-- AVAILABLE DATA follows --

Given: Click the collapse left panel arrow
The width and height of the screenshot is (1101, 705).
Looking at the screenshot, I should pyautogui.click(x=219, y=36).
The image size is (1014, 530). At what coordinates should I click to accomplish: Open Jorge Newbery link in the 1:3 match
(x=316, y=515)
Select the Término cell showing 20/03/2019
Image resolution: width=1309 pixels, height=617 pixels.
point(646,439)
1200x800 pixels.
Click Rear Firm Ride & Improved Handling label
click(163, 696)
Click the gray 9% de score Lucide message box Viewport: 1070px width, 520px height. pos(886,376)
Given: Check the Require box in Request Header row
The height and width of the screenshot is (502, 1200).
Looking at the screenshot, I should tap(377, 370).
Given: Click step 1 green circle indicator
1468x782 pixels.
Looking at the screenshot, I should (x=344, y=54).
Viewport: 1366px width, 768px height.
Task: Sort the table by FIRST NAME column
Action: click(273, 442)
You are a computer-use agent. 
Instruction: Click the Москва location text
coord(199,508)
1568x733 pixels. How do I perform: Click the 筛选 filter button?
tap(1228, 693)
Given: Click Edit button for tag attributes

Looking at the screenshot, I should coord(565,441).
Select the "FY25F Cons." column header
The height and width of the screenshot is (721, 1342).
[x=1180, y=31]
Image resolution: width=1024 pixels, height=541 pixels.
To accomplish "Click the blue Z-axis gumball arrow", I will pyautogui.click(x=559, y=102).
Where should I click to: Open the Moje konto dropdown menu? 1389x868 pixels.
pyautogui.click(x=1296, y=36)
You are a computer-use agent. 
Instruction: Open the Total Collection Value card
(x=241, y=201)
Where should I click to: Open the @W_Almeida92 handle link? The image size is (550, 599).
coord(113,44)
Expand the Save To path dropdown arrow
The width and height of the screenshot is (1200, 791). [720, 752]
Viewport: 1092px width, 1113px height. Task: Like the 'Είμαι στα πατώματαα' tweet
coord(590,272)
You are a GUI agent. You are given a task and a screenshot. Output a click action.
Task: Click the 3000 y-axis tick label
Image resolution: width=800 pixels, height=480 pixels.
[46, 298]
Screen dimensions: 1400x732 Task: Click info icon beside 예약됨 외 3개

-- AVAILABLE DATA concluded --

● HOW TO COMPLETE THIS TASK
Look back at the records above. Repeat all of them exactly.

● YOUR RESPONSE
Given: Click the collapse left panel arrow
The width and height of the screenshot is (1101, 705).
Looking at the screenshot, I should pyautogui.click(x=219, y=36).
The image size is (1014, 530). At what coordinates should I click to accomplish: Open Jorge Newbery link in the 1:3 match
(x=316, y=515)
Select the Término cell showing 20/03/2019
Image resolution: width=1309 pixels, height=617 pixels.
point(646,439)
1200x800 pixels.
Click Rear Firm Ride & Improved Handling label
click(163, 696)
Click the gray 9% de score Lucide message box Viewport: 1070px width, 520px height. pos(886,376)
Given: Check the Require box in Request Header row
The height and width of the screenshot is (502, 1200).
Looking at the screenshot, I should tap(377, 370).
Given: Click step 1 green circle indicator
1468x782 pixels.
Looking at the screenshot, I should (x=344, y=54).
Viewport: 1366px width, 768px height.
Task: Sort the table by FIRST NAME column
Action: click(273, 442)
You are a computer-use agent. 
Instruction: Click the Москва location text
coord(199,508)
1568x733 pixels. How do I perform: Click the 筛选 filter button?
tap(1228, 693)
Given: Click Edit button for tag attributes

Looking at the screenshot, I should coord(565,441).
Select the "FY25F Cons." column header
The height and width of the screenshot is (721, 1342).
[x=1180, y=31]
Image resolution: width=1024 pixels, height=541 pixels.
To accomplish "Click the blue Z-axis gumball arrow", I will pyautogui.click(x=559, y=102).
Where should I click to: Open the Moje konto dropdown menu? 1389x868 pixels.
pyautogui.click(x=1296, y=36)
You are a computer-use agent. 
Instruction: Open the Total Collection Value card
(x=241, y=201)
Where should I click to: Open the @W_Almeida92 handle link? The image size is (550, 599).
coord(113,44)
Expand the Save To path dropdown arrow
The width and height of the screenshot is (1200, 791). [720, 752]
Viewport: 1092px width, 1113px height. Task: Like the 'Είμαι στα πατώματαα' tweet
coord(590,272)
You are a GUI agent. You are given a task and a screenshot. Output a click action.
Task: Click the 3000 y-axis tick label
Image resolution: width=800 pixels, height=480 pixels.
[46, 298]
Screen dimensions: 1400x732 Task: Click info icon beside 예약됨 외 3개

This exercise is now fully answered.